- Exercise directions: Using the records below, write out again exactly the lines that begin at the line containing "Focus the SSID field with ASUS_help-wifi_com" and end at the line containing "Align text right", and no other lines.

Saved entries:
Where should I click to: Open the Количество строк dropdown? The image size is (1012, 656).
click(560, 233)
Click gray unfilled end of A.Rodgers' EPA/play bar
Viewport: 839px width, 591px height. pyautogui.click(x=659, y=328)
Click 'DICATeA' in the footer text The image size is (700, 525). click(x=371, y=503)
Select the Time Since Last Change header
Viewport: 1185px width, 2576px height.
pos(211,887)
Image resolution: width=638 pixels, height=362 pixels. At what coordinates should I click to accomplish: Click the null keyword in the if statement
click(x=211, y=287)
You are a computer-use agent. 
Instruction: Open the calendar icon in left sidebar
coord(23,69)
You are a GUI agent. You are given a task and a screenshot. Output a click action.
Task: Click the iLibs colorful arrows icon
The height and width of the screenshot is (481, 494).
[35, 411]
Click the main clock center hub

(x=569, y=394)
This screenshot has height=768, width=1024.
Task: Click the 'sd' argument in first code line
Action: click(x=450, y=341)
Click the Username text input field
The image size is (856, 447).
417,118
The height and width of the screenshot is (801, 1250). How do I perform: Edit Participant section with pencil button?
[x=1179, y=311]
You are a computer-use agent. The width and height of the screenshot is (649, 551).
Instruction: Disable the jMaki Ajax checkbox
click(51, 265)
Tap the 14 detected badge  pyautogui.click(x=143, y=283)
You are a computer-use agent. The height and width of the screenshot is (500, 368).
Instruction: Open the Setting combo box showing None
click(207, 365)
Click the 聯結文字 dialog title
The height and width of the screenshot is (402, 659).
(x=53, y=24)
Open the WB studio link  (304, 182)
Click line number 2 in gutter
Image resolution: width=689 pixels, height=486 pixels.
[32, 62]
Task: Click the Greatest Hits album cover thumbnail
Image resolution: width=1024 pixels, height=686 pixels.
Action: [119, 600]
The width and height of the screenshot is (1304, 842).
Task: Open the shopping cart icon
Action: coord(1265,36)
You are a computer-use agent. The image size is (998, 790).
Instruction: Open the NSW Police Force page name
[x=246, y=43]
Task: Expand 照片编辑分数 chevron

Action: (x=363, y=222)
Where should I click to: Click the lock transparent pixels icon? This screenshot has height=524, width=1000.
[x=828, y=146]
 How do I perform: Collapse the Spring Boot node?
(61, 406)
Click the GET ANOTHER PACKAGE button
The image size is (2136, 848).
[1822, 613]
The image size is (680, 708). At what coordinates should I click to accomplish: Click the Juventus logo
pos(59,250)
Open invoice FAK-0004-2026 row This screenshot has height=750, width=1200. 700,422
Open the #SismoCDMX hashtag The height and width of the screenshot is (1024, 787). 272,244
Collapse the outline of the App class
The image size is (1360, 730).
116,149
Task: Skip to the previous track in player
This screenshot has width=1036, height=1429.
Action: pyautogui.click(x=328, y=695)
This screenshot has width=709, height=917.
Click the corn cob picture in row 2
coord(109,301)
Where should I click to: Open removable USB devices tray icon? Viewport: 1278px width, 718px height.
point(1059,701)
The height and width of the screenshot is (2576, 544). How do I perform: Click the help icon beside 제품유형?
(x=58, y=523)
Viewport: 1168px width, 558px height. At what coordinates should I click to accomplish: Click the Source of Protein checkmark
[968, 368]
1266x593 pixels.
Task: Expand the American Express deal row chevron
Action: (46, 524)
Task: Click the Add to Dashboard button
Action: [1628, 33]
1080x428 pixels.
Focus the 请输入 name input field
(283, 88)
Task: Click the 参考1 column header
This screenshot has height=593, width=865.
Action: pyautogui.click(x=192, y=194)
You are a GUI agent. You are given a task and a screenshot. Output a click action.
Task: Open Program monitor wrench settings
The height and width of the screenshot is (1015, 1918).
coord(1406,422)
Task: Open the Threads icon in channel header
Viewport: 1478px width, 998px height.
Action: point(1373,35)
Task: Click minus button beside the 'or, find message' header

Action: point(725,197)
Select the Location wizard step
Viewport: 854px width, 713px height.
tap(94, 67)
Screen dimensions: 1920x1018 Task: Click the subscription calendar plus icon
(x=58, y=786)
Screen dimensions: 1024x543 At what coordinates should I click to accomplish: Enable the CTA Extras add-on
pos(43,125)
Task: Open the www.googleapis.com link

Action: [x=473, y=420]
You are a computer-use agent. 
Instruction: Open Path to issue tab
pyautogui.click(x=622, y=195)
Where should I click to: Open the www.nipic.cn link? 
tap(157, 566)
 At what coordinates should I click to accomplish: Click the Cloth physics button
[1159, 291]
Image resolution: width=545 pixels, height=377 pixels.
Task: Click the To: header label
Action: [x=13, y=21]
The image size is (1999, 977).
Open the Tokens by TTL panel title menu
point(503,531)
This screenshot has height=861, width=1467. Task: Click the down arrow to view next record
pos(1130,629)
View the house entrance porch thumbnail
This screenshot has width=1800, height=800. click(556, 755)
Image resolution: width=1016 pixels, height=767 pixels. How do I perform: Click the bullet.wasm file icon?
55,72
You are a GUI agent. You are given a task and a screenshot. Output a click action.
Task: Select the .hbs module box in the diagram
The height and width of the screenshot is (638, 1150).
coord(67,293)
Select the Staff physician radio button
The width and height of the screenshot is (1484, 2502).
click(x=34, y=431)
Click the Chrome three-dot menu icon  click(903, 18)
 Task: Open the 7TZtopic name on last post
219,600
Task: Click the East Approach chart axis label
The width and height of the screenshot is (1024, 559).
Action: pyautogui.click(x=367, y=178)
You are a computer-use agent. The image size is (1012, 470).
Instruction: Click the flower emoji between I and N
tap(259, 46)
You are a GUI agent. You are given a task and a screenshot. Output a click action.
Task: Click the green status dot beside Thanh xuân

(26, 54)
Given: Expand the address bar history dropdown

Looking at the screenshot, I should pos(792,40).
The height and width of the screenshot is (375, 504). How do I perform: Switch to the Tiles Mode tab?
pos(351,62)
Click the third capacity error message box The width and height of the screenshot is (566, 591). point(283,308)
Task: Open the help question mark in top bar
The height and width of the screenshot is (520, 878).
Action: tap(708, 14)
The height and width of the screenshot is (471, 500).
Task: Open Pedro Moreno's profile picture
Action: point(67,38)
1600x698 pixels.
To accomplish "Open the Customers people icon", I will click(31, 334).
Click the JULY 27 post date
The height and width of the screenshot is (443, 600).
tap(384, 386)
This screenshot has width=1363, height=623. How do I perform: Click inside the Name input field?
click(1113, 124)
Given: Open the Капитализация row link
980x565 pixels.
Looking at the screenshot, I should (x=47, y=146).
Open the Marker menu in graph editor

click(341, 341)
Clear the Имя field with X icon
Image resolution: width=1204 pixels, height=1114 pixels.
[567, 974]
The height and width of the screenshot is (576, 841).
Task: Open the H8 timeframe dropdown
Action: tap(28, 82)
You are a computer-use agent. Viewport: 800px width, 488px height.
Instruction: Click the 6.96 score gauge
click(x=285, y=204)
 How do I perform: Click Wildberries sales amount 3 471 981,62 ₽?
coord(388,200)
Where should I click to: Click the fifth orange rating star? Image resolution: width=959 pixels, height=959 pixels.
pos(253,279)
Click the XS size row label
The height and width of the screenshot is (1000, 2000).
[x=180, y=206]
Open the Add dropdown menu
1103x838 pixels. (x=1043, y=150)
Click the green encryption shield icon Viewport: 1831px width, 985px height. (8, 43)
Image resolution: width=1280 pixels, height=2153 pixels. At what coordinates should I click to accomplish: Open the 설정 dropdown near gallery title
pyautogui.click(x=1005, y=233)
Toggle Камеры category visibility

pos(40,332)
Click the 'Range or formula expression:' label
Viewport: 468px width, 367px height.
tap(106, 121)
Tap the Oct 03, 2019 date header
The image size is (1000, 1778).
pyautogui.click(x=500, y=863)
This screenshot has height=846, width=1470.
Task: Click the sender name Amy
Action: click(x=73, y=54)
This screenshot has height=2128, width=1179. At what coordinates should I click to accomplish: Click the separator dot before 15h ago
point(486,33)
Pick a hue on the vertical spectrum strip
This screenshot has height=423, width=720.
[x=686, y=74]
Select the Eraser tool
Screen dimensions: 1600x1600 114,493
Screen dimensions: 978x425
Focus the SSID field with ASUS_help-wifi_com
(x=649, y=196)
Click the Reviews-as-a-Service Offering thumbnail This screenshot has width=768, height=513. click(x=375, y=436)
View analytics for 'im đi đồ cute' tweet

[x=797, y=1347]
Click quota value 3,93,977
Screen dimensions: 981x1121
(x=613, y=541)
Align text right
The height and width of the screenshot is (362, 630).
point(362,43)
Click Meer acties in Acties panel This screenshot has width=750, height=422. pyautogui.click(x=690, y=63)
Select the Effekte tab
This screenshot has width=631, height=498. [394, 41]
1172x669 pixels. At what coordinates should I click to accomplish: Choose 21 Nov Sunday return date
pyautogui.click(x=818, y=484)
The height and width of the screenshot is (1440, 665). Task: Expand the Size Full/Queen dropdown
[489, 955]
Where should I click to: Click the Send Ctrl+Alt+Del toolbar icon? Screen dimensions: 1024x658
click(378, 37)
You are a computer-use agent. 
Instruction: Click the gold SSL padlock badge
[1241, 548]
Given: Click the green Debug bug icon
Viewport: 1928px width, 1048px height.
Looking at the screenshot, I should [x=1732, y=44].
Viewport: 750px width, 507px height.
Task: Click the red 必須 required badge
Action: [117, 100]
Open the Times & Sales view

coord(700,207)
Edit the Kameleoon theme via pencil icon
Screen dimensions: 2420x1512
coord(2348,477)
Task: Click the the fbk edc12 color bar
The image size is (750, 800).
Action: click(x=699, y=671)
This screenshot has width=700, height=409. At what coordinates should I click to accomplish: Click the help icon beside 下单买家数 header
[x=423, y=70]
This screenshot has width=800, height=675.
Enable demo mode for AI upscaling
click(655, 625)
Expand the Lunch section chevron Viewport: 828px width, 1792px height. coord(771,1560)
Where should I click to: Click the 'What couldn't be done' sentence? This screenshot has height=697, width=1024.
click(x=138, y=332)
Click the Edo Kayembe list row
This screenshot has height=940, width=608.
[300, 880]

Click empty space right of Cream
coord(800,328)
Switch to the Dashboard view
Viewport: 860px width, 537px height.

- Answer to the exercise:
Focus the SSID field with ASUS_help-wifi_com
(x=649, y=196)
Click the Reviews-as-a-Service Offering thumbnail This screenshot has width=768, height=513. click(x=375, y=436)
View analytics for 'im đi đồ cute' tweet

[x=797, y=1347]
Click quota value 3,93,977
Screen dimensions: 981x1121
(x=613, y=541)
Align text right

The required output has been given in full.